Nella maggior parte dei modelli le nubi contengono troppo ghiaccio e quindi troppo liquido in seguito al riscaldamento, il che rende la valutazione della componente nuvolosa irrealistica. Utilizzando un modello climatico “state-of-the-art”, i ricercatori hanno modificato i parametri per portare le quantità relative di liquido e ghiaccio presenti nelle nuvole in accordo con quanto osservato in natura. La correzione della polarizzazione ha portato ad una più debole reazione della fase nuvolosa e al maggiore riscaldamento in risposta al biossido di carbonio.
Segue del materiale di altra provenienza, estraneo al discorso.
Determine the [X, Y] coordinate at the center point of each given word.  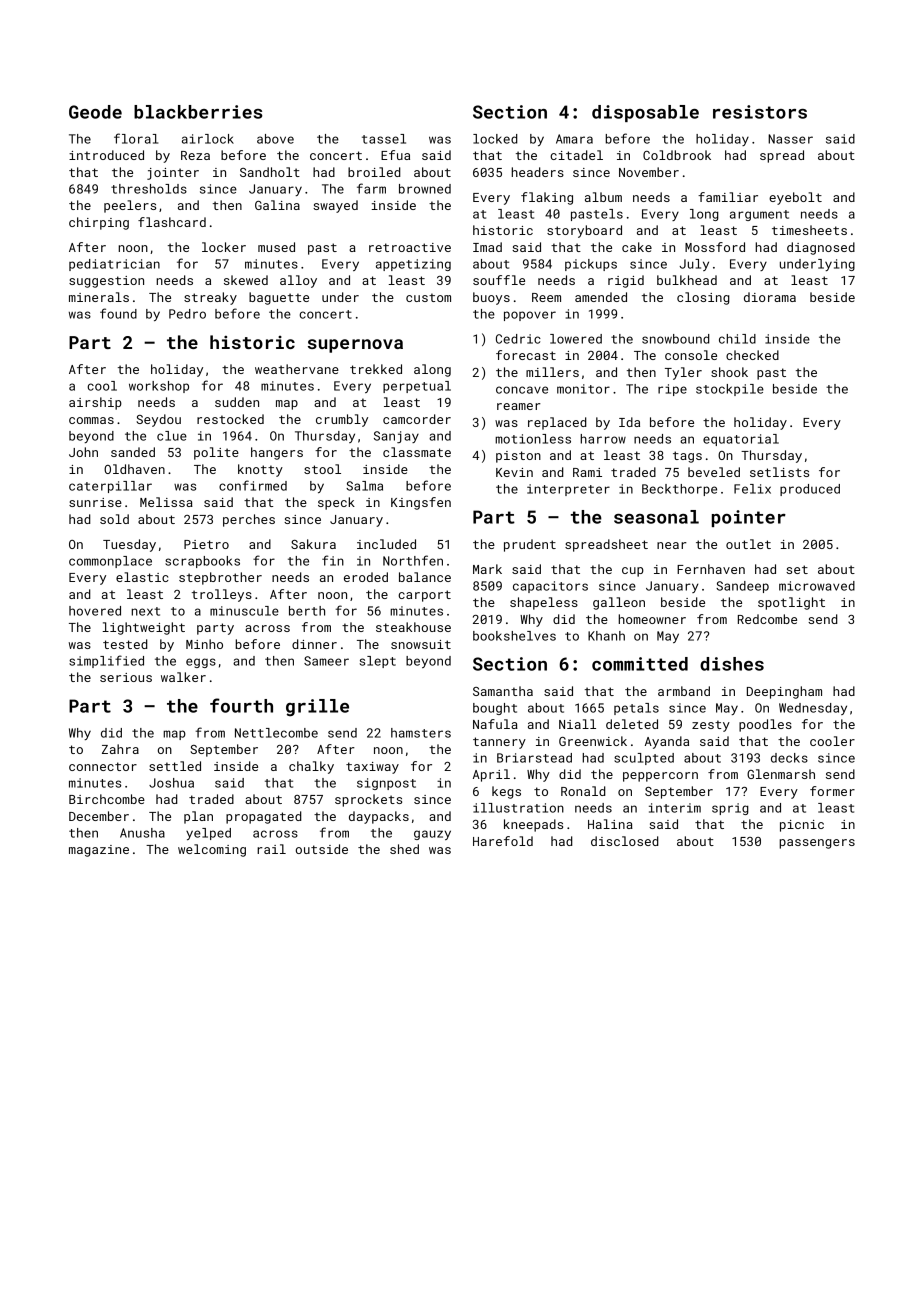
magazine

“Abbiamo scoperto che la sensibilità climatica è passata dal 4°C nel modello di default ai 5-5.3°C nelle versioni che sono state modificate per portare le quantità di liquidi e di ghiaccio in più stretto accordo con le osservazioni reali”, ha dichiarato il ricercatore Ivy Tan, uno dei principali autori della ricerca.
In natura, le nuvole contenenti sia cristalli di ghiaccio che gocce liquide sono comuni a temperature inferiori allo zero. Il riscaldamento atmosferico a seguito delle emissioni di anidride carbonica farà crescere la quantità di liquido. Dal momento che le nuvole liquide tendono a riflettere più luce solare, questo meccanismo di feedback agisce per ridurre il riscaldamento globale. “La maggior parte dei modelli climatici sono un po’ troppo ansiosi nel valutare le quantità di liquido e ghiaccio al di sotto dello zero, esagerando probabilmente l’aumento della riflettività a seguito del riscaldamento atmosferico”, ha dichiarato uno dei coautori Mark Zelinka. “Questo significa che si potrebbe sottovalutare sistematicamente la percentuale di riscaldamento che si verificherà in risposta all’incremento dell’anidride carbonica”.
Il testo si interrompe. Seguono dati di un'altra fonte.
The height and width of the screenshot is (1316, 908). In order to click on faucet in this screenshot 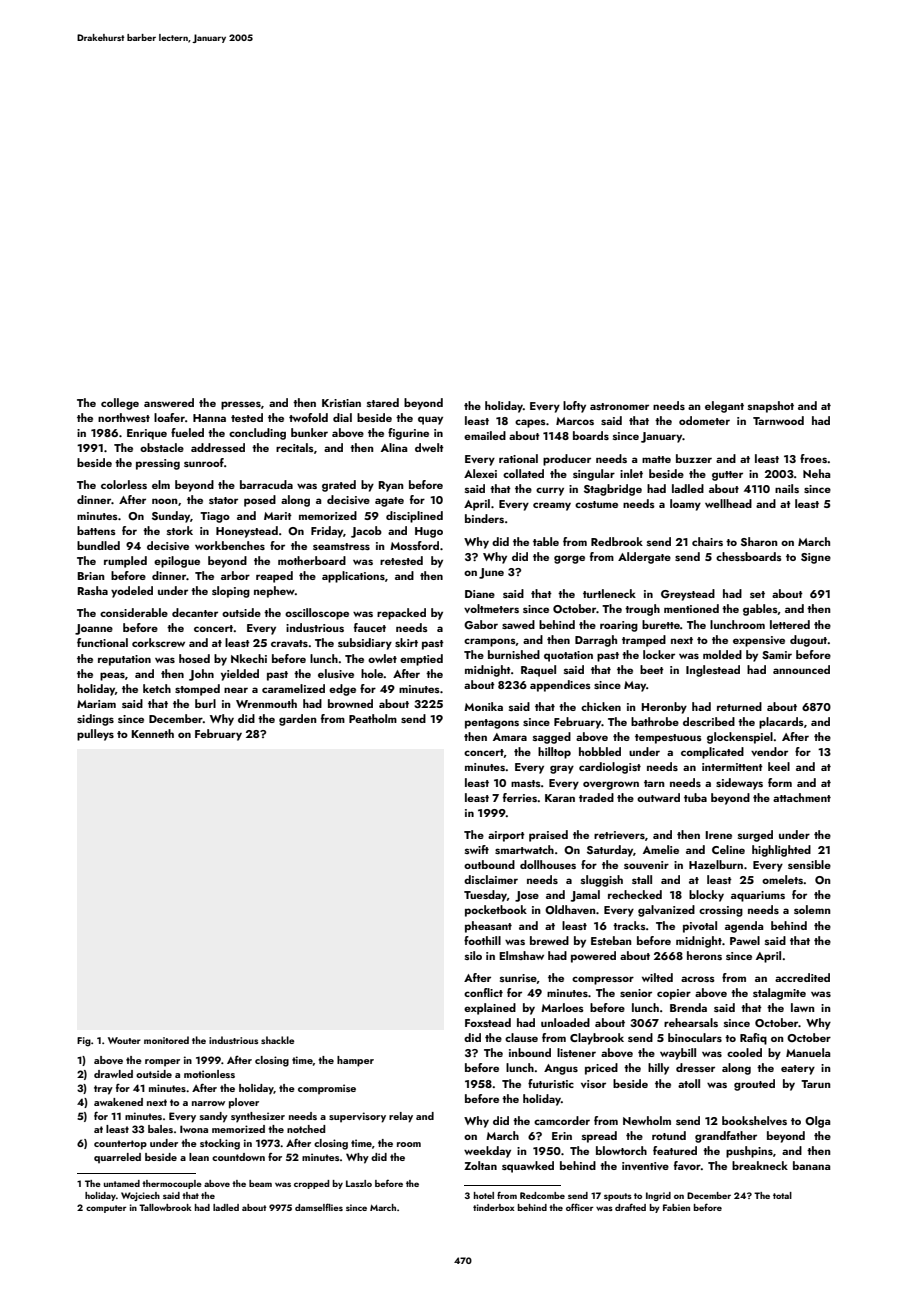, I will do `click(370, 627)`.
Questi risultati si aggiungono a un crescente numero di prove che indicano errori d’interpretazione del ruolo svolto dalle nubi nel processo di riscaldamento globale. Studi recenti hanno evidenziato che altri meccanismi di feedback innescati dalle nuvole sono in grado di aggravare il riscaldamento piuttosto che frenarlo. “Le prove che si stanno sommando, parlando di nubi, non sembrano volerci fare un favore quando si tratta di limitare il riscaldamento globale.”